Problem — The lines from the one containing "Where should I" through the last line below, both ends included, must be reproduced exactly, with no pictures.
────────────────────────────────────────
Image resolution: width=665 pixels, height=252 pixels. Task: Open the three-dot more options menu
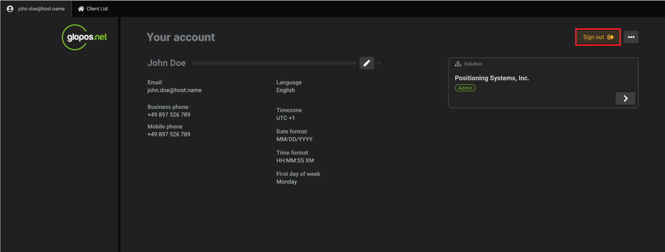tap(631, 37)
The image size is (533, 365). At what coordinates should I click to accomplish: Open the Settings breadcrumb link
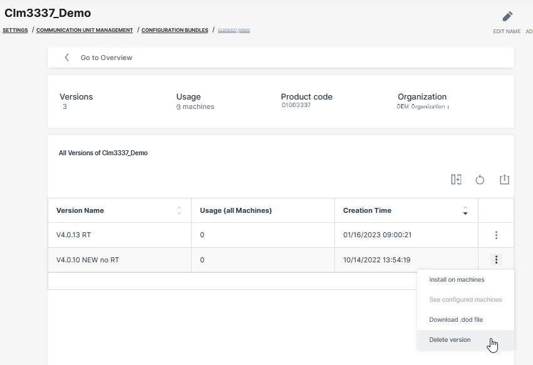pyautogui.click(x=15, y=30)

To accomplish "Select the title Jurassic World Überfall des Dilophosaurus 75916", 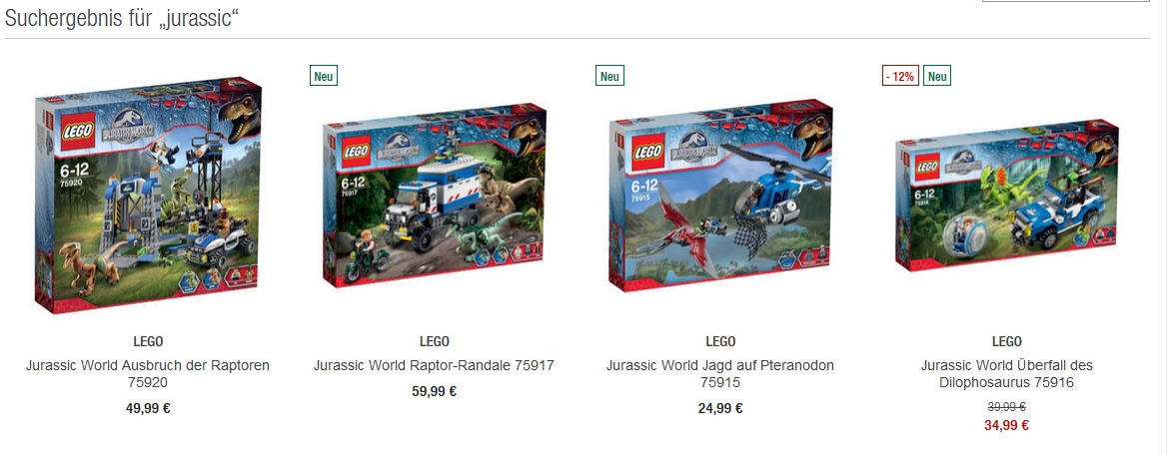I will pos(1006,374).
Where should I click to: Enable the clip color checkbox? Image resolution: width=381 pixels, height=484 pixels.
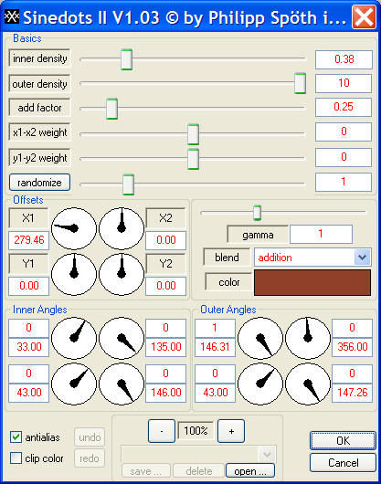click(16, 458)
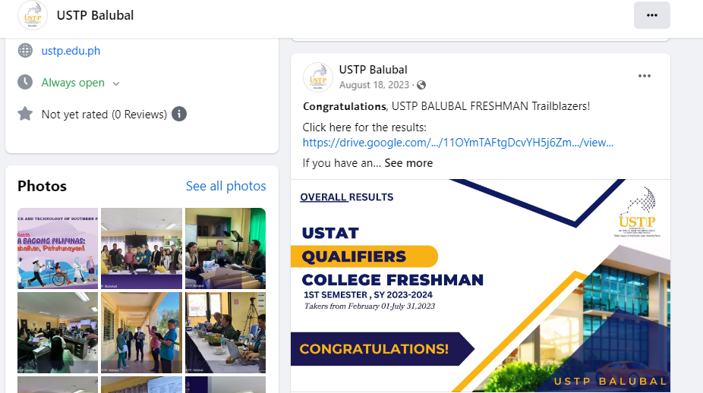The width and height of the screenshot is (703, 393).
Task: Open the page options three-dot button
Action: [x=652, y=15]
────────────────────────────────────────
Answer box —
Where should I click to: Enable the clip color checkbox? Image resolution: width=381 pixels, height=484 pixels.
click(16, 458)
The width and height of the screenshot is (703, 393).
Task: Open the page options three-dot button
Action: [x=652, y=15]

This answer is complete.